中文摘要
一般认为生物大分子的“折叠(folding)”和“结合(binding)”是两类截然不同生物学过程。先前我们提出了一种跨越折叠和结合之间的生物分子现象,称为“自结合肽”,它一方面与特定蛋白发生特异性识别、结合和解离来动态行使生物职能,另一方面又与该蛋白在一级序列上连为一个整体。由于(1)自结合肽常常作为其所在蛋白质的功能调节元件,进而参与到诸多疾病相关细胞信号网络当中;(2)自结合肽多以较弱的化学力与蛋白受体发生短暂可逆的相互作用,因此我们认为它非常适合作为一类新型药物靶标加以分子干预。在该项目中,我们拟在结构水平对自结合肽的热力学性质和动力学行为开展系统研究,阐明决定自结合肽生物学功能的分子机制。在此基础上,重点针对两类原癌蛋白(c-Src激酶和TIM蛋白)理性设计靶向自结合肽的小分子和多肽药物。此外,我们还将使用荧光光谱、酶活检测和肿瘤细胞毒性试验测试设计分子的活性。
英文摘要
It is known that 'folding' and 'binding' are two distinct strategies used by biomolecules to fulfill their biological functions. In fact, however, there is an exception we called 'self-binding peptides (SBPs) that span between the folding and binding; that is, a peptide segment, on the one hand, specifically recognizes and interacts with its target to establish a dynamic balance between the bound complex and unbound members, on the other hand, the segment is integrated into the target in primary sequence via a flexible polypeptide linker. Considering that the SBPs (i) are found to serve commonly as functional mediator of their parent proteins within disease-related cell signaling networks, and (ii) can bind to their cognate targets in a transient, reversible manner through weak chemical forces, it is suggested that the SBPs would be promising as a kind of new therapeutic targets that can be readily interfered with drug molecules.

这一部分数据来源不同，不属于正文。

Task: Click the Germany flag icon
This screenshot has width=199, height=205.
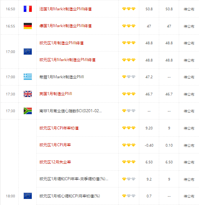Action: (28, 26)
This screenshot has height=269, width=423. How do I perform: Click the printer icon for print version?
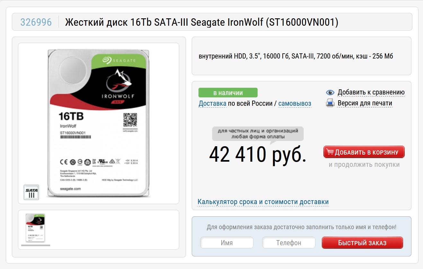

Here, we attempt to deploy a fold of structure-based studies around the SBPs; first, the thermodynamic property and dynsmic behavior are elucidated to understand the molecular mechnism and biological implication underlying SBPs. On this basis, we will then focus on the rational drug design of small-molecule compounds and peptide aptamers to target the SBP regions of two oncogenic proteins, i.e. the non-receptor tyrosine kinase c-Src and the guanine nucleotide exchange factor TIM. In addition, we will also perform fluorescence spectroscopy analysis, enzyme activity assay and tumor cytotoxicity experiment to test, verify, and correct the theoretical protocols and designed molecular enetities arising from computational efforts.